■ **ABOUT THIS EXERCISE**
Emit all the data exactly as provided.

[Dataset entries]

● ● ●

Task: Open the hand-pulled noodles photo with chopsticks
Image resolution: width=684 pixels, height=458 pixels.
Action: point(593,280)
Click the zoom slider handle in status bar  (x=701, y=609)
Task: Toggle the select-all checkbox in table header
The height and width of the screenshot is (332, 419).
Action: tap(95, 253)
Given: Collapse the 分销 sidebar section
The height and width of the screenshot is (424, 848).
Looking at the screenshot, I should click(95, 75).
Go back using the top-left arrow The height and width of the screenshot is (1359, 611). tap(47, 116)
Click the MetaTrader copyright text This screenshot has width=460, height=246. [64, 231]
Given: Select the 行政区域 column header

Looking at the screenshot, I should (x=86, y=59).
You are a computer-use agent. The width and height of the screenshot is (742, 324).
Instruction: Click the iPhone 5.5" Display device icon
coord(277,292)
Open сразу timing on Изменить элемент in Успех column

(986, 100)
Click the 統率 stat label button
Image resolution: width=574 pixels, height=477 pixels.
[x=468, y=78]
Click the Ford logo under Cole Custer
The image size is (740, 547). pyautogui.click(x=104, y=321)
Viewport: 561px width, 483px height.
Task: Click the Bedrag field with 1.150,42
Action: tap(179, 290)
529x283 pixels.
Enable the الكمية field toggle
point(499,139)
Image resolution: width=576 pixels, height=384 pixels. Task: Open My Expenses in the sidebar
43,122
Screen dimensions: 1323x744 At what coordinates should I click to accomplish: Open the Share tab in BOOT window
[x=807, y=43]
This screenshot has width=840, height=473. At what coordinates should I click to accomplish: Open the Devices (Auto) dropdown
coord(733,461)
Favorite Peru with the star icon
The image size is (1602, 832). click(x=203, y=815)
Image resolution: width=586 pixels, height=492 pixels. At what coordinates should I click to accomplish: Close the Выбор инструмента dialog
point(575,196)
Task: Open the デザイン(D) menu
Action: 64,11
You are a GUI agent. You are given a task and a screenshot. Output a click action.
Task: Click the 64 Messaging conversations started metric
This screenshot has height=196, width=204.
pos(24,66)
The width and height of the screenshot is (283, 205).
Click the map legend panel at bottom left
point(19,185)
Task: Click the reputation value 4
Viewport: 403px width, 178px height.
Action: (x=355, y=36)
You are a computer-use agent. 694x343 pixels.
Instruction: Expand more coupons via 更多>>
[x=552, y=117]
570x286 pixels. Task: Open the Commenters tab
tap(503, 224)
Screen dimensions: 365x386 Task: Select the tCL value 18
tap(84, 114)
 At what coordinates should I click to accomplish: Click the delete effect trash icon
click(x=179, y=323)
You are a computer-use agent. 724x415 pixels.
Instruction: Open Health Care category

● ● ●

■ **RESPONSE TO THE EXERCISE**
Task: Open the hand-pulled noodles photo with chopsticks
Image resolution: width=684 pixels, height=458 pixels.
Action: point(593,280)
Click the zoom slider handle in status bar  (x=701, y=609)
Task: Toggle the select-all checkbox in table header
The height and width of the screenshot is (332, 419).
Action: tap(95, 253)
Given: Collapse the 分销 sidebar section
The height and width of the screenshot is (424, 848).
Looking at the screenshot, I should click(95, 75).
Go back using the top-left arrow The height and width of the screenshot is (1359, 611). tap(47, 116)
Click the MetaTrader copyright text This screenshot has width=460, height=246. [64, 231]
Given: Select the 行政区域 column header

Looking at the screenshot, I should (x=86, y=59).
You are a computer-use agent. The width and height of the screenshot is (742, 324).
Instruction: Click the iPhone 5.5" Display device icon
coord(277,292)
Open сразу timing on Изменить элемент in Успех column

(986, 100)
Click the 統率 stat label button
Image resolution: width=574 pixels, height=477 pixels.
[x=468, y=78]
Click the Ford logo under Cole Custer
The image size is (740, 547). pyautogui.click(x=104, y=321)
Viewport: 561px width, 483px height.
Task: Click the Bedrag field with 1.150,42
Action: tap(179, 290)
529x283 pixels.
Enable the الكمية field toggle
point(499,139)
Image resolution: width=576 pixels, height=384 pixels. Task: Open My Expenses in the sidebar
43,122
Screen dimensions: 1323x744 At what coordinates should I click to accomplish: Open the Share tab in BOOT window
[x=807, y=43]
This screenshot has width=840, height=473. At what coordinates should I click to accomplish: Open the Devices (Auto) dropdown
coord(733,461)
Favorite Peru with the star icon
The image size is (1602, 832). click(x=203, y=815)
Image resolution: width=586 pixels, height=492 pixels. At what coordinates should I click to accomplish: Close the Выбор инструмента dialog
point(575,196)
Task: Open the デザイン(D) menu
Action: 64,11
You are a GUI agent. You are given a task and a screenshot. Output a click action.
Task: Click the 64 Messaging conversations started metric
This screenshot has height=196, width=204.
pos(24,66)
The width and height of the screenshot is (283, 205).
Click the map legend panel at bottom left
point(19,185)
Task: Click the reputation value 4
Viewport: 403px width, 178px height.
Action: (x=355, y=36)
You are a computer-use agent. 694x343 pixels.
Instruction: Expand more coupons via 更多>>
[x=552, y=117]
570x286 pixels. Task: Open the Commenters tab
tap(503, 224)
Screen dimensions: 365x386 Task: Select the tCL value 18
tap(84, 114)
 At what coordinates should I click to accomplish: Click the delete effect trash icon
click(x=179, y=323)
You are a computer-use agent. 724x415 pixels.
Instruction: Open Health Care category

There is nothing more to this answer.